== Segment start ==

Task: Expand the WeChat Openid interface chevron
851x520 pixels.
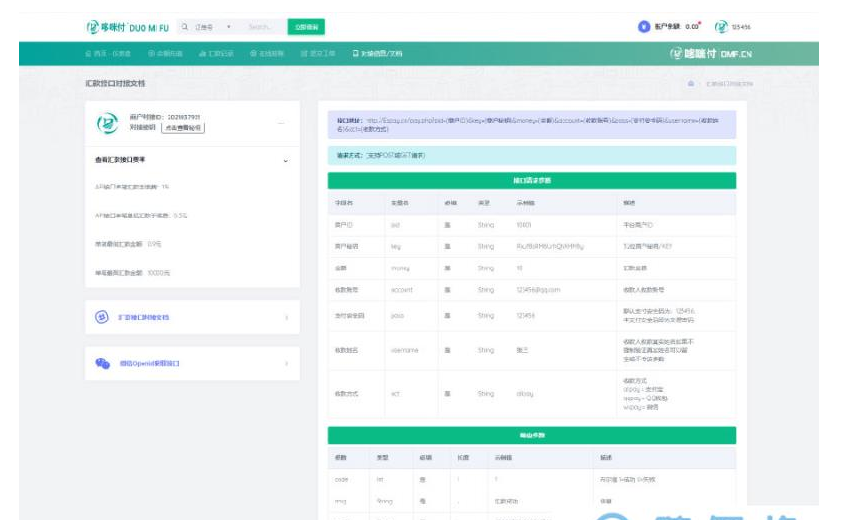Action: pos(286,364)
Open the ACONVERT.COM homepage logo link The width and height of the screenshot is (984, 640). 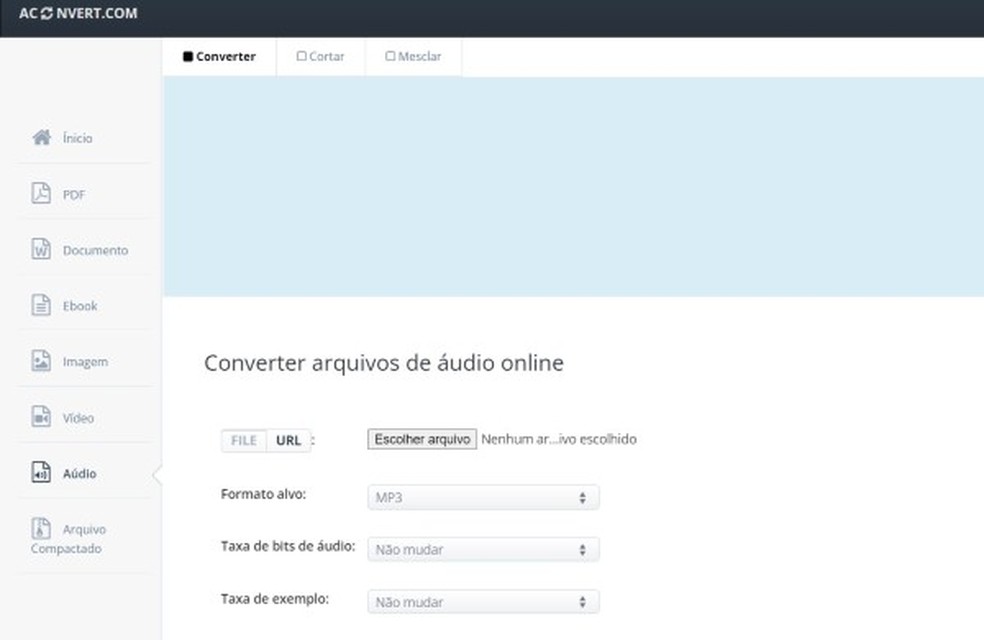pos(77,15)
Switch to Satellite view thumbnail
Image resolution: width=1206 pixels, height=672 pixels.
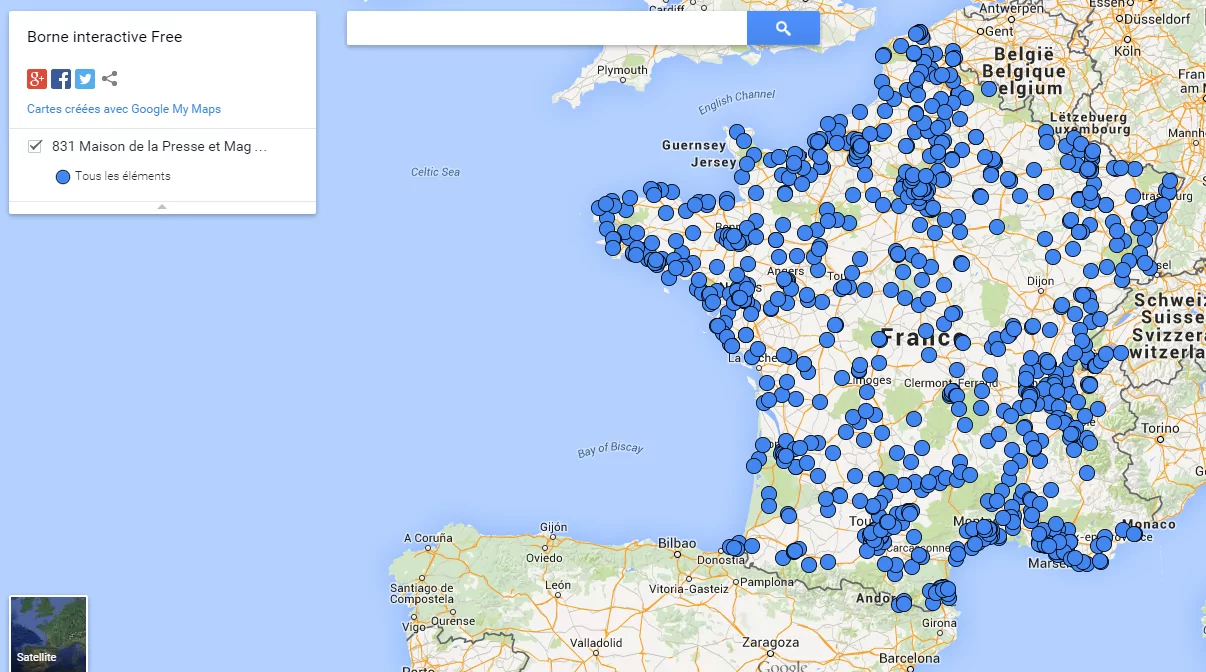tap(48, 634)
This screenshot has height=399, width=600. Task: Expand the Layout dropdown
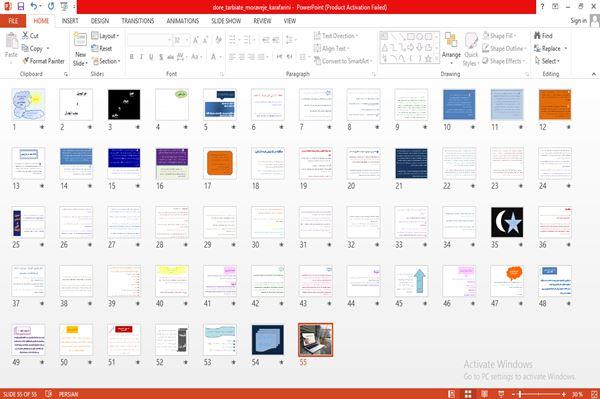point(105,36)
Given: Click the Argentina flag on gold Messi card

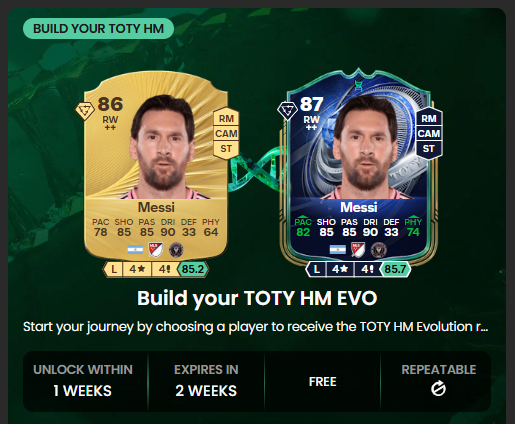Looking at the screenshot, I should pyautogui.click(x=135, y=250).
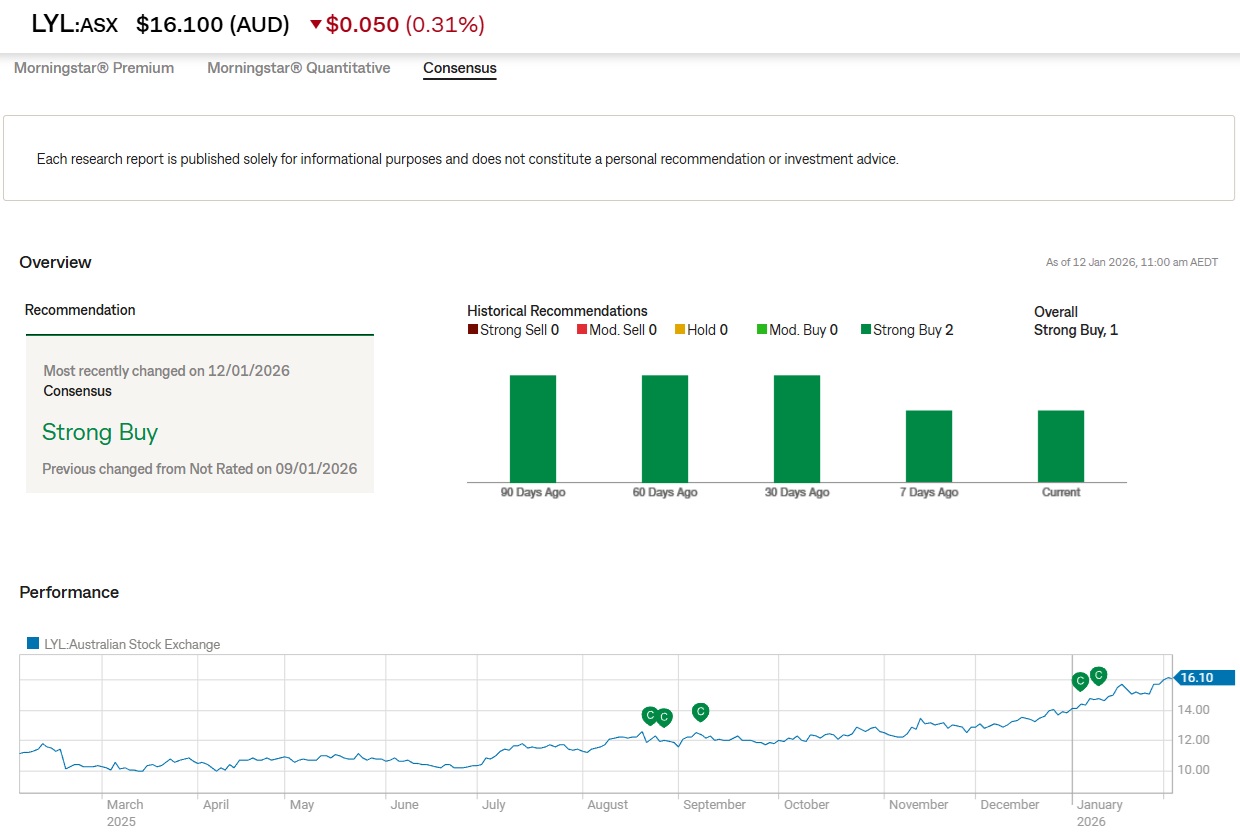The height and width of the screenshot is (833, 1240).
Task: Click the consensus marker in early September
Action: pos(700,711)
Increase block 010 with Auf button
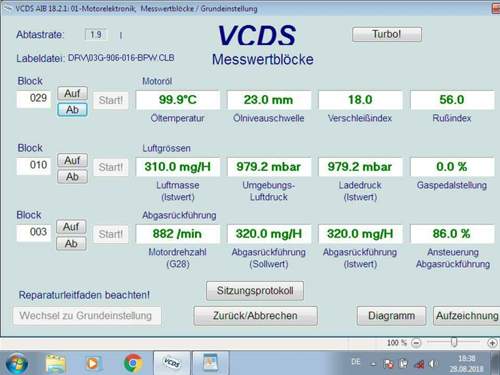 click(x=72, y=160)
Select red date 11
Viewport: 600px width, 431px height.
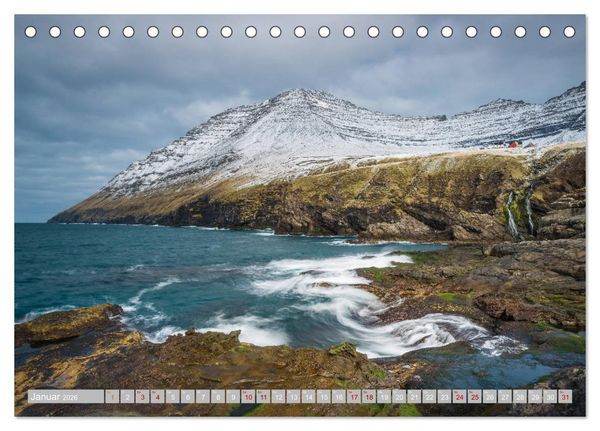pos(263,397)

== Segment end ==

• **Exercise directions**
Here the lines from the one containing "Image resolution: width=1206" through the end of the material are to be copied exactly, with the pictures omitted.

• **Written answer**
Image resolution: width=1206 pixels, height=672 pixels.
tap(48, 634)
This screenshot has height=399, width=600. Task: Expand the Layout dropdown
point(105,36)
Given: Click the Argentina flag on gold Messi card

Looking at the screenshot, I should pyautogui.click(x=135, y=250).
The height and width of the screenshot is (833, 1240).
Task: Click the consensus marker in early September
Action: pos(700,711)
Increase block 010 with Auf button
 click(x=72, y=160)
Select red date 11
Viewport: 600px width, 431px height.
pos(263,397)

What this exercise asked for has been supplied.